Cette forme d’auto-accusation indistinctement collective, tournée vers l’ensemble de l’histoire antérieure à 1962–65, face à une « stratégie » d’éradication établie, comme le montre le chapitre Ier, sur des contre-vérités, est pour le moins une faiblesse, car aux accusateurs de mauvaise foi l’aveu n’apparaît jamais assez complet. Mais surtout et plus gravement, elle est mal fondée, allant jusqu’à présenter l’ordre politique chrétien comme une « trahison du Seigneur » (64) – au point que l’on peut se demander si dans l’esprit des rédacteurs la politique elle-même ne serait pas comme telle une forme de « violence ». Les mêmes affirmations sont encore reprises plus loin (72), et dans sa présentation, le P. Bonino y ajoute encore, tout en prenant soin de dire qu’il ne s’agit pas d’une concession à l’air du temps : « La violence ne se justifie donc ni pour venger les droits de Dieu ni pour sauver les hommes malgré eux, car « la vérité ne s’impose que par la force de la vérité elle-même » (Vatican II, Déclaration Dignitatis humanae, 1). » « Au regard de la foi chrétienne, la violence « au nom de Dieu » est une hérésie pure et simple. » Pourtant, et cela marque une certaine incohérence, le document ne veut pas céder au sentimentalisme de la non-violence idéologique. Il récuse ainsi la séparation arbitraire entre amour et justice, la recherche de celle-ci pouvant impliquer une lutte non réductible, comme telle, à une forme de violence. « La diffusion d’une certaine culture radicale jette le soupçon sur toute figure de l’autorité et de la loi, considérées comme des formes masquées de prévarication, jamais acceptables » ; cette réduction démagogique « alimente un conformisme de la liberté hostile à toute forme de responsabilité et de lien » et augmente en fait la résignation face à la violence (34).

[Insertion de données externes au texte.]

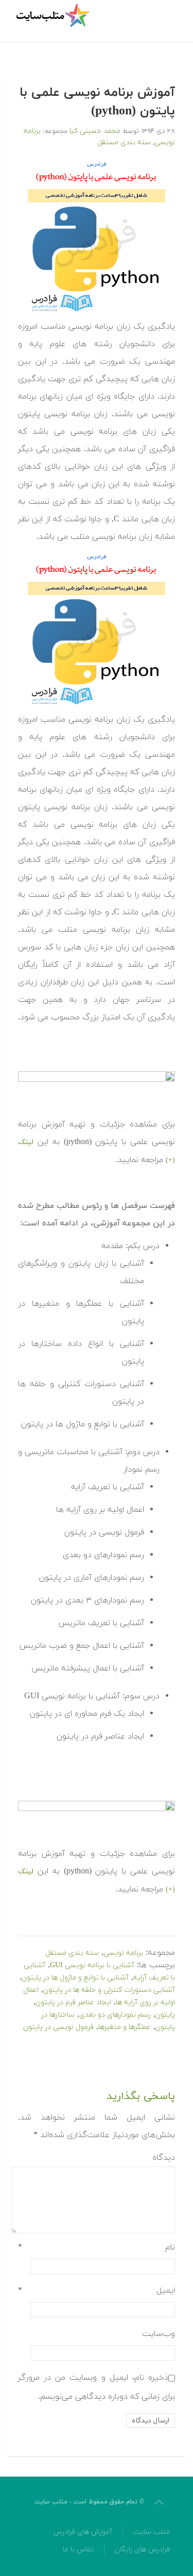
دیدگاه (163, 2157)
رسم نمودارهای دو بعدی (115, 2015)
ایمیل (96, 2290)
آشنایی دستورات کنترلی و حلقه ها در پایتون (109, 1990)
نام (96, 2247)
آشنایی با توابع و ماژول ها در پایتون (75, 1978)
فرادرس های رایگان (142, 2549)
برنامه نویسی (123, 1953)
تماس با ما (78, 2549)
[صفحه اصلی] (54, 15)
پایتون (165, 2015)
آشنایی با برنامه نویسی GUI (92, 1965)
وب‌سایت (158, 2334)
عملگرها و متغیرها (124, 2027)
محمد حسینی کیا (94, 131)
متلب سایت (151, 2532)
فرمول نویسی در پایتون (58, 2027)
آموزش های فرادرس (83, 2532)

D’un côté, la logique de la liberté religieuse telle que l’a remodelée la déclaration conciliaire Dignitatis humanae impose de récuser, au moins implicitement comme ici, l’usage légitime de la force au service du droit, à plus forte raison la défense armée de la chrétienté, de l’autre le souci d’éviter le piège de l’idéologie non violente (à la manière des Quakers) réintroduit la considération des bases morales et religieuses de l’ordre social, ce qui a pour conséquence de poser la question du bien dans l’ordre politique et d’en légitimer (tout aussi implicitement) la défense armée. Alors, de quel côté ranger Lépante : la célèbre bataille fut-elle une salutaire et légitime défense des peuples chrétiens menacés, ou bien l’une de ces mauvaises actions imputables à l’insuffisante conscience évangélique préconciliaire ?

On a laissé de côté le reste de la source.